Leave it to the star of Vogue‘s #WorkoutWednesday, Zoe-Maia from Maia Well Co Pilates, to help with that work from home-induced back pain you’ve been suffering. For many, a year on, the lack of commute and increased time spent at less-than-perfect desk set-ups has left us hunched and suffering stiffness, soreness and pain in our backs.
“Desk-induced back pain often results from long periods of sitting down, which we’re all doing a lot more of at the moment,” says Zoe-Maia. “The good news is that Pilates can help.” A way of movement that focuses on strengthening the muscles that support our spine, shoulders and lower back, it’s a practice that’s designed to keep our bodies healthy, strong and injury-free, explains Zoe-Maia. Those who practice it regularly can expect a strong core, glutes, and back extensors (which help us to sit upright), all of which contribute to good posture and a healthy back. Plus if you’re tight in the hips thanks to long periods of sitting down, it can help with that, too.
If you’ve never done Pilates before, then rest assured it’s equally challenging and rewarding, especially in terms of how the body looks, feels and importantly holds itself. Zoe-Maia advises starting with, “some gentle beginner mat-based classes, focusing on the fundamentals of Pilates,” and points out that all teachers have their own style and ways of teaching—from dynamic or classical to slow and stretchy—so it’s worth trying a few different classes to see what resonates with you. An easy first port of call is the excellent 20 minute workout she created exclusively for British Vogue, seen above.
After that? Here she shares five different Pilates exercises to help with poor posture and a bad back.
The Hundred for core strength
This is the most well-known Pilates exercise, designed to get the blood flowing around the body, whilst strengthening our deepest abdominals. Lie on your back with knees bent into chest. Hold onto shins to help lift head, neck and shoulders off the mat, with your eye gaze onto your centre (imagine a small orange between chin and chest). Place arms by your side at hip level, fingers reaching away from you. Start with your knees in table top position, whilst keeping your lower back connected to the mat. To progress, extend the legs out onto a high diagonal (heels together, toes apart), only if you can ensure to not lift lower back off the mat. Start pumping the arms strongly up and down as you breathe in for 5 counts and exhale for 5 counts. Repeat 10 times and once finished, bring knees into chest and rest head, neck and shoulders on the mat. To modify for beginner level, start with knees bent and feet on the floor, heels in line with sit bones.

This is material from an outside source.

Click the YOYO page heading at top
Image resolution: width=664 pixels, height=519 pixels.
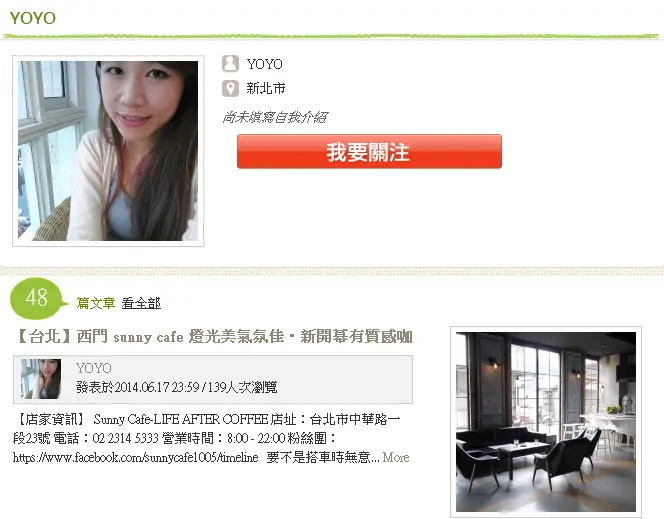click(33, 18)
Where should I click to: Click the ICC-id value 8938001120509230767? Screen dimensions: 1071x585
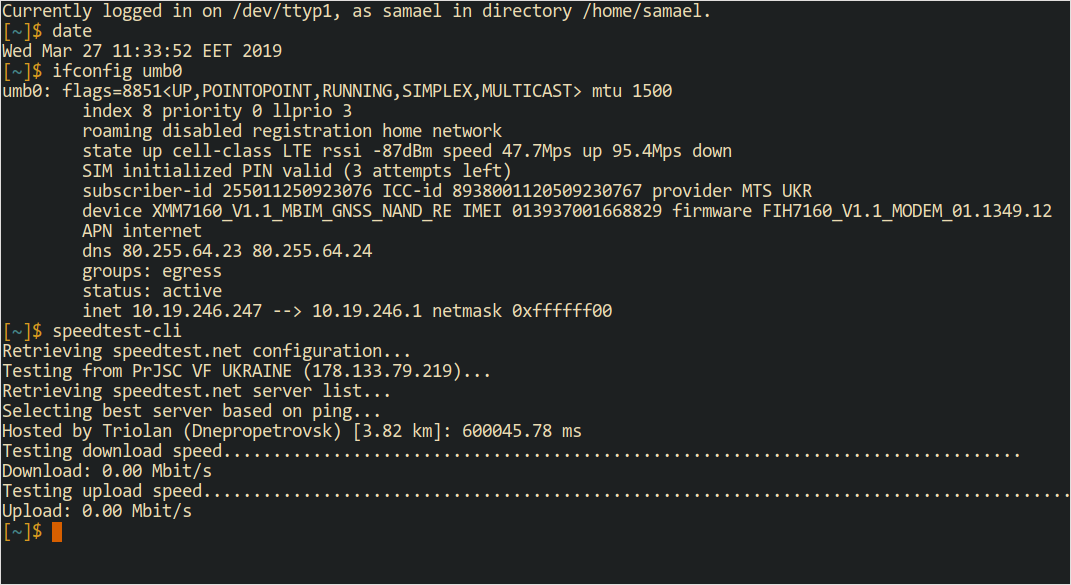click(x=547, y=191)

Clams for glute activation
Lie on your right-hand side, lining up your back with the back of the mat (shoulders stacked, hips stacked). Bend your knees at an angle forwards, with your feet in line with your sit bones. Try to keep a small space between the right side of your waist and the mat. Keeping heels together, toes apart, lift the feet off the floor and start to open up the left knee, and engage your left glute. Be mindful you keep your left hip stacked on top of the right hip throughout. Repeat approximately 10-20 times and repeat on other side.
Pelvic tilts for lower back release
Lie on your back, arms by your side, knees bent, feet flat on the floor with heels in line with sit bones. Imagine a cup of tea balanced across the front of your hips. Breathe in to prepare. As you exhale, start by curling the tailbone towards you, this will connect your lower back to the mat (and visualise the cup of tea falling onto your chest). Then as you inhale, gently curl the tailbone away from you, this will create space between the lower back and the mat (and visualise the cup of tea falling between your legs). Repeat approximately 6-10 times.
Shoulder bridge for spine mobilisation
Continuing from the pelvic tilts, as you inhale, tuck the tailbone towards you and as you exhale, start to peel the spine away from the mat, one vertebrae at a time, engaging the glutes and bringing yourself into a shoulder bridge. Inhale at the top of your shoulder bridge (weight on shoulders, not neck or head) and as you exhale, start to melt the spine back into the mat, one vertebrae at a time. Repeat approximately 6-10 times.
Prone extension for back extensor strength
Lie on your front (in Pilates, we call this prone position) with feet positioned hip-distance apart. Position your hands, one on top of the other, underneath your forehead with elbows wide. Gently press your pubic bone into the mat. As you inhale, draw your navel to your spine and start to lift the upper body away from the mat, keeping your body in one long line, avoiding jolting the head backwards to keep your neck in line with your spine. Exhale as you gently soften the upper body back into the mat. Repeat 4-8 times.